It is now 25 years since production began of the Mercedes-Benz G-Class. The Stuttgart-based car maker unveiled the robust Cross-Country Vehicle to the public for the first time in 1979, since when it has delivered a total of some 175,000 units of the G-Class to customers the world over. Its striking appearance – unchanged throughout its 25-year lifespan – and outstanding engineering has secured the Mercedes Cross-Country Vehicle cult status in the automotive world and earned it a reputation as one of the most coveted classics on the market. Mushrooming demand in the USA saw G-Class sales skyrocket in 2002 and 2003.
A policy of continuous renewal has allowed the G-Class to keep pace with advances in technology to the point where the Mercedes classic can now be ordered with the most powerful drive system in the brand’s product range. With a combination of permanent four-wheel drive and the electronically controlled traction system 4ETS, ESP®, the Low Range gear ratio and three manually selectable differential locks, the G-Class is the master of all it surveys off the beaten track whilst at the same time offering the driving safety you would expect of a Mercedes-Benz on the road. The new G 55 AMG is standing by to round off the model range from the middle of 2004, its eight-cylinder supercharged engine developing 350 kW/476 hp and a maximum torque of 700 Newton metres.

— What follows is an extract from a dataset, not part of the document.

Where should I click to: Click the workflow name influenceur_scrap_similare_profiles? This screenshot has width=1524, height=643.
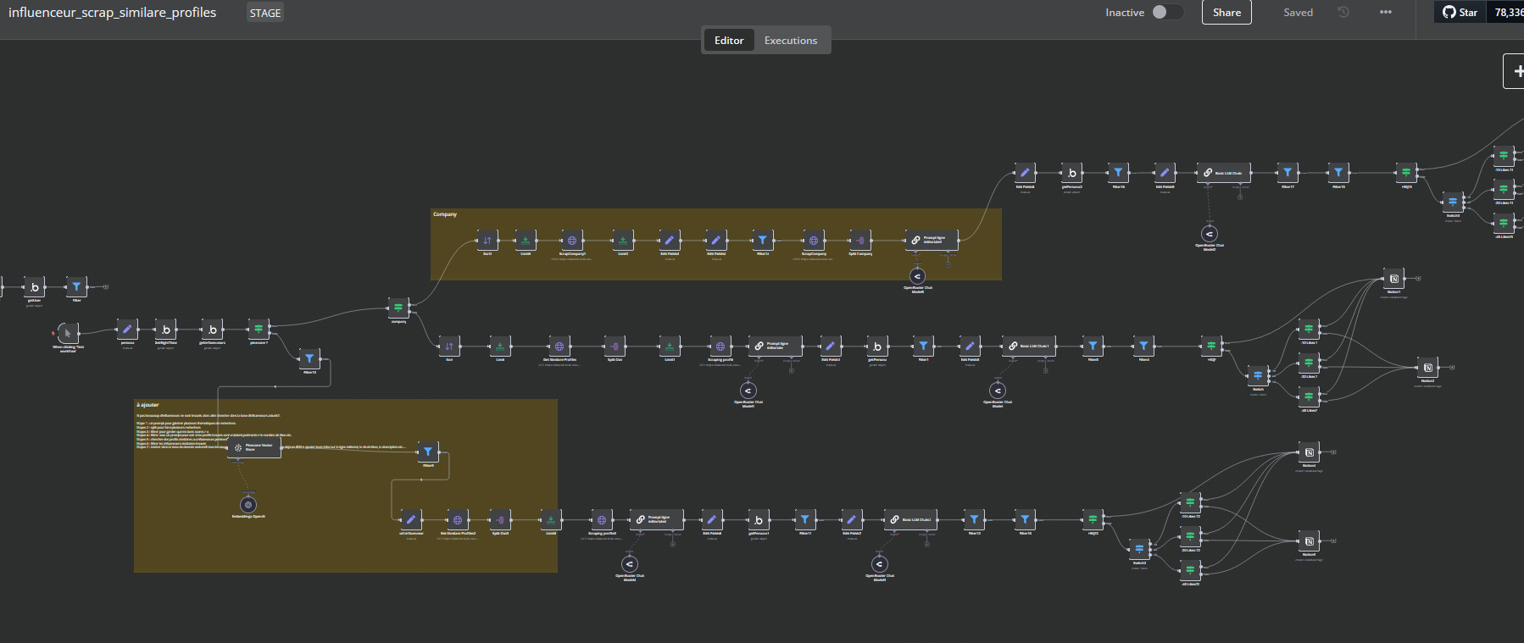point(113,13)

The development programme for a new cross-country vehicle was launched in 1972 with a cooperation agreement between Daimler-Benz and the Steyr-Daimler-Puch company based in the Austrian city of Graz. Series production was given the green light in 1975, as was the construction of a new plant in Graz, where the G-Class is still built today – and still predominantly by hand. Market launch in the spring of 1979 saw the new off-road expert available with a choice of four engine variants – with outputs ranging from 53 kW/72 hp to 110 kW/150 hp – and in either Cabriolet, short-wheelbase Station Wagon or long-wheelbase Station Wagon guise. Today, the G-Class range spans five models, including three powerful eight-cylinder variants.

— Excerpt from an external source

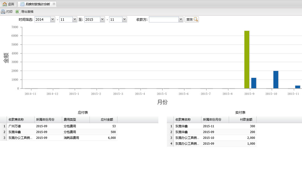Expand the start month 11 dropdown

tap(75, 19)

Flawless off-road ability anchored in robust engineering
From the outset, the G-Class has been designed to take on and conquer even the most challenging terrain. Providing the formidable basis for the Mercedes-Benz Cross-Country Vehicle is a frame consisting of closed longitudinal profiles and cross members, which ensures exceptional bending and torsional stiffness. The frame supports robust rigid axles with large coil springs and long spring travel, technology which comes into its own off road. Sufficient climbing ability to put grades of up to 80 percent within range, a maximum tilt angle of 54 percent, 21-centimetre ground clearance and impressive angles of approach (36 degrees) and departure (27 degrees) equip the G-Class to negotiate the trickiest off-road terrain with majestic ease. At the same time, the chassis also provides safe and comfortable handling on smooth tarmac.

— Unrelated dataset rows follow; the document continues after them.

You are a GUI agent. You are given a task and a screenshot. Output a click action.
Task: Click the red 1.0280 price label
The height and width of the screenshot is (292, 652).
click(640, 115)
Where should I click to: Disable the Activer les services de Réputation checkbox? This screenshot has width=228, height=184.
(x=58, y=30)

As the G-Class celebrates the 25th anniversary of its entry into production, the proven technical concept underpinning the off-road Mercedes remains untouched. What the engineers have done is constantly upgrade the technology and equipment features of the Cross-Country Vehicle since its introduction in 1979. An automatic transmission and air conditioning system were made available back in 1981, for example, and the G-Class has been fitted with permanent four-wheel drive, differential locks on the front and rear axles and a fully locking central differential as standard since 1990. ESP®, 4ETS and Brake Assist were added in 2001, allowing the off-roader to offer a combination of high-performance traction and driving safety systems unmatched in the automotive world.
New G 55 AMG with 350-kW/476-hp supercharged V8 engine
Marking its arrival at the summit of the engine range in mid-2004 will be the new G 55 AMG. Its V8 power unit develops 350 kW/476 hp and puts a maximum torque of 700 Newton metres on tap from 2650 rpm. These performance credentials enable the G 55 AMG to outstrip its naturally aspirated V8 predecessor model by 34 percent in the output stakes and by 32 percent in terms of torque. In other words, the new G 55 AMG can call on generous reserves of power both on the road and over loose terrain, generating unparalleled authority, exclusiveness and driving dynamics. Indeed, its performance figures may well draw some envious glances from the sports car market, the G-Class accelerating from 0 to 100 km/h in just 5.6 seconds on its way to a maximum speed of 210 km/h.